*** Opening of Data provided ***

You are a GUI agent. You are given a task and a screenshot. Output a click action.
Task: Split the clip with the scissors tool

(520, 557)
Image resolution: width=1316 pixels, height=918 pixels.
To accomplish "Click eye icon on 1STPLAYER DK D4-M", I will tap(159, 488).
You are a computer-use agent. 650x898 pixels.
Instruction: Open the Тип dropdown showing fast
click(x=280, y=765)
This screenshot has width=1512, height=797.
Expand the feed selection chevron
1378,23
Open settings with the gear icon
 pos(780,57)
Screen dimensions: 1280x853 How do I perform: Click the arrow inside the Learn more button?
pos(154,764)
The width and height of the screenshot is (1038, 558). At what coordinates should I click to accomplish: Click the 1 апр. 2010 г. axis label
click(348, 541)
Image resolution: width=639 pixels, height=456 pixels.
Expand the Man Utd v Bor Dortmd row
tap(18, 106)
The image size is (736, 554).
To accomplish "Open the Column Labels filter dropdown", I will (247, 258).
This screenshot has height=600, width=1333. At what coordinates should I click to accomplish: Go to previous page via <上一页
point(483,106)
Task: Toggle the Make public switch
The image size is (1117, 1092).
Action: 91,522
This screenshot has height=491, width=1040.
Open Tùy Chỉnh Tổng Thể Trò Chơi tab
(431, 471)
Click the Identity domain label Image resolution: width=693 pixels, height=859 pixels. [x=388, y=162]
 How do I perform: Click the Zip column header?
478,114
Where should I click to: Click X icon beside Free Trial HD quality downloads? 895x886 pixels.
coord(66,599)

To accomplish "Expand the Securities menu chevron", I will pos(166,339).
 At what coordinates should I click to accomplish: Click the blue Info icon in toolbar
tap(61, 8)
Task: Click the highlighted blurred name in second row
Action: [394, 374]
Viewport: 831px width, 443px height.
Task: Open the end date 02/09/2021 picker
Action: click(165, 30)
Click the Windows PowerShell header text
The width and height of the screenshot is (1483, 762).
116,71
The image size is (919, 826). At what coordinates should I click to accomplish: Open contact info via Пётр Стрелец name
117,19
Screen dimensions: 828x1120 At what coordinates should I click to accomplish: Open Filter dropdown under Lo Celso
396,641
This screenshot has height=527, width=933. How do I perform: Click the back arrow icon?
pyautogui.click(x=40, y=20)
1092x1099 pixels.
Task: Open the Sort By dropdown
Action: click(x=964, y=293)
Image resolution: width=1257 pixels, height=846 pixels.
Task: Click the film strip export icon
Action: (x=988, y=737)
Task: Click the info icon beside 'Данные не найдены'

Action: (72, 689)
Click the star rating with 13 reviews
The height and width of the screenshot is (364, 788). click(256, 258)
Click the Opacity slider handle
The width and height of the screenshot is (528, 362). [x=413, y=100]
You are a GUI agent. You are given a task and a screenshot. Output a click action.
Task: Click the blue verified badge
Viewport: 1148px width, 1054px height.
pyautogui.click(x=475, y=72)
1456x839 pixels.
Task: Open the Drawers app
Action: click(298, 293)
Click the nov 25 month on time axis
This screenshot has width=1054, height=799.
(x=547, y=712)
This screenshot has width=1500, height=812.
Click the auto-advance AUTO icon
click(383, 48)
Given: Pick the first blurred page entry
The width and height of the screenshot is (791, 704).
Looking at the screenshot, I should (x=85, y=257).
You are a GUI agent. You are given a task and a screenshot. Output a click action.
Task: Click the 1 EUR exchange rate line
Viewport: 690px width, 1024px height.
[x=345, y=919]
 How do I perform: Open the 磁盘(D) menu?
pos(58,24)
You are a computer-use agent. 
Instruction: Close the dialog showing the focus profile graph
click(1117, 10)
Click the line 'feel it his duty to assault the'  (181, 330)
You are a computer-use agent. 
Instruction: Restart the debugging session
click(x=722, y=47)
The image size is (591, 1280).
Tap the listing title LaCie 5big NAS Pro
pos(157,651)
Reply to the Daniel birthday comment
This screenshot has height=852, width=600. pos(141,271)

*** Close of Data provided ***

What you should do:
Starting at the top, retype every line of the material above exactly.

Solved problem:
You are a GUI agent. You are given a task and a screenshot. Output a click action.
Task: Split the clip with the scissors tool

(520, 557)
Image resolution: width=1316 pixels, height=918 pixels.
To accomplish "Click eye icon on 1STPLAYER DK D4-M", I will tap(159, 488).
You are a computer-use agent. 650x898 pixels.
Instruction: Open the Тип dropdown showing fast
click(x=280, y=765)
This screenshot has width=1512, height=797.
Expand the feed selection chevron
1378,23
Open settings with the gear icon
 pos(780,57)
Screen dimensions: 1280x853 How do I perform: Click the arrow inside the Learn more button?
pos(154,764)
The width and height of the screenshot is (1038, 558). At what coordinates should I click to accomplish: Click the 1 апр. 2010 г. axis label
click(348, 541)
Image resolution: width=639 pixels, height=456 pixels.
Expand the Man Utd v Bor Dortmd row
tap(18, 106)
The image size is (736, 554).
To accomplish "Open the Column Labels filter dropdown", I will (247, 258).
This screenshot has height=600, width=1333. At what coordinates should I click to accomplish: Go to previous page via <上一页
point(483,106)
Task: Toggle the Make public switch
The image size is (1117, 1092).
Action: 91,522
This screenshot has height=491, width=1040.
Open Tùy Chỉnh Tổng Thể Trò Chơi tab
(431, 471)
Click the Identity domain label Image resolution: width=693 pixels, height=859 pixels. [x=388, y=162]
 How do I perform: Click the Zip column header?
478,114
Where should I click to: Click X icon beside Free Trial HD quality downloads? 895x886 pixels.
coord(66,599)

To accomplish "Expand the Securities menu chevron", I will pos(166,339).
 At what coordinates should I click to accomplish: Click the blue Info icon in toolbar
tap(61, 8)
Task: Click the highlighted blurred name in second row
Action: [394, 374]
Viewport: 831px width, 443px height.
Task: Open the end date 02/09/2021 picker
Action: click(165, 30)
Click the Windows PowerShell header text
The width and height of the screenshot is (1483, 762).
116,71
The image size is (919, 826). At what coordinates should I click to accomplish: Open contact info via Пётр Стрелец name
117,19
Screen dimensions: 828x1120 At what coordinates should I click to accomplish: Open Filter dropdown under Lo Celso
396,641
This screenshot has height=527, width=933. How do I perform: Click the back arrow icon?
pyautogui.click(x=40, y=20)
1092x1099 pixels.
Task: Open the Sort By dropdown
Action: click(x=964, y=293)
Image resolution: width=1257 pixels, height=846 pixels.
Task: Click the film strip export icon
Action: (x=988, y=737)
Task: Click the info icon beside 'Данные не найдены'

Action: (72, 689)
Click the star rating with 13 reviews
The height and width of the screenshot is (364, 788). click(256, 258)
Click the Opacity slider handle
The width and height of the screenshot is (528, 362). [x=413, y=100]
You are a GUI agent. You are given a task and a screenshot. Output a click action.
Task: Click the blue verified badge
Viewport: 1148px width, 1054px height.
pyautogui.click(x=475, y=72)
1456x839 pixels.
Task: Open the Drawers app
Action: click(298, 293)
Click the nov 25 month on time axis
This screenshot has width=1054, height=799.
(x=547, y=712)
This screenshot has width=1500, height=812.
Click the auto-advance AUTO icon
click(383, 48)
Given: Pick the first blurred page entry
The width and height of the screenshot is (791, 704).
Looking at the screenshot, I should (x=85, y=257).
You are a GUI agent. You are given a task and a screenshot. Output a click action.
Task: Click the 1 EUR exchange rate line
Viewport: 690px width, 1024px height.
[x=345, y=919]
 How do I perform: Open the 磁盘(D) menu?
pos(58,24)
You are a computer-use agent. 
Instruction: Close the dialog showing the focus profile graph
click(1117, 10)
Click the line 'feel it his duty to assault the'  (181, 330)
You are a computer-use agent. 
Instruction: Restart the debugging session
click(x=722, y=47)
The image size is (591, 1280).
Tap the listing title LaCie 5big NAS Pro
pos(157,651)
Reply to the Daniel birthday comment
This screenshot has height=852, width=600. pos(141,271)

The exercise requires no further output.